Task details —
Of the records that follow, copy only the lines from the line containing "Testé par Kidiklik (781, 1677)" to the line containing "Activités extra-scolaires (882, 1636)", both included, exactly as written.

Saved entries
== == ==
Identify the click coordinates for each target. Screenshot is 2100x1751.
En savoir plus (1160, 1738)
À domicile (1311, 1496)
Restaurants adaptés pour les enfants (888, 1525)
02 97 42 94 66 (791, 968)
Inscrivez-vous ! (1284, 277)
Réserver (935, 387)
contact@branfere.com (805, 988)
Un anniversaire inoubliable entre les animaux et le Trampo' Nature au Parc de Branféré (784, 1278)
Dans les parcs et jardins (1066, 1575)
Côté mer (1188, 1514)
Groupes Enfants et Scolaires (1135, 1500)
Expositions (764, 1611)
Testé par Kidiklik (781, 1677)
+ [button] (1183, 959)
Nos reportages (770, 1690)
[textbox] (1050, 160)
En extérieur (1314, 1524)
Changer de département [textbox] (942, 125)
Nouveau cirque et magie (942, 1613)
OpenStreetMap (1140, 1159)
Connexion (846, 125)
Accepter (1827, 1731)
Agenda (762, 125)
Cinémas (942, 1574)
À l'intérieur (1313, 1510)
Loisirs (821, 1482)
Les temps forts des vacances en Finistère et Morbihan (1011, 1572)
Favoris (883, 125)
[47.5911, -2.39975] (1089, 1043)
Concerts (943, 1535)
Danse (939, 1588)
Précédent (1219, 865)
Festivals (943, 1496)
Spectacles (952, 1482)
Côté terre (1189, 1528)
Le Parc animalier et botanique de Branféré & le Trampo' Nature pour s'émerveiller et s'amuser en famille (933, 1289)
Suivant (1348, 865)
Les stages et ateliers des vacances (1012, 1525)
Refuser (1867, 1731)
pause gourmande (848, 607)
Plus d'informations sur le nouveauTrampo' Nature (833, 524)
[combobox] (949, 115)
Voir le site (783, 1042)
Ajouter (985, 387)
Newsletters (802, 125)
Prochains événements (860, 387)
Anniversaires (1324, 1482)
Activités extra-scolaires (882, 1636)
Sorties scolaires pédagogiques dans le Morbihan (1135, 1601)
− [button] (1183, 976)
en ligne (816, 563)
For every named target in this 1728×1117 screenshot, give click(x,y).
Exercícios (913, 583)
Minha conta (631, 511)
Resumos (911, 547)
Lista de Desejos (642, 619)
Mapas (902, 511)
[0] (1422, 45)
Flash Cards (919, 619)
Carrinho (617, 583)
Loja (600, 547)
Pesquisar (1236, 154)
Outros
== == ==
Task result —
Testé par Kidiklik (781, 1677)
+ [button] (1183, 959)
Nos reportages (770, 1690)
[textbox] (1050, 160)
En extérieur (1314, 1524)
Changer de département [textbox] (942, 125)
Nouveau cirque et magie (942, 1613)
OpenStreetMap (1140, 1159)
Connexion (846, 125)
Accepter (1827, 1731)
Agenda (762, 125)
Cinémas (942, 1574)
À l'intérieur (1313, 1510)
Loisirs (821, 1482)
Les temps forts des vacances en Finistère et Morbihan (1011, 1572)
Favoris (883, 125)
[47.5911, -2.39975] (1089, 1043)
Concerts (943, 1535)
Danse (939, 1588)
Précédent (1219, 865)
Festivals (943, 1496)
Spectacles (952, 1482)
Côté terre (1189, 1528)
Le Parc animalier et botanique de Branféré & le Trampo' Nature pour s'émerveiller et s'amuser en famille (933, 1289)
Suivant (1348, 865)
Les stages et ateliers des vacances (1012, 1525)
Refuser (1867, 1731)
pause gourmande (848, 607)
Plus d'informations sur le nouveauTrampo' Nature (833, 524)
[combobox] (949, 115)
Voir le site (783, 1042)
Ajouter (985, 387)
Newsletters (802, 125)
Prochains événements (860, 387)
Anniversaires (1324, 1482)
Activités extra-scolaires (882, 1636)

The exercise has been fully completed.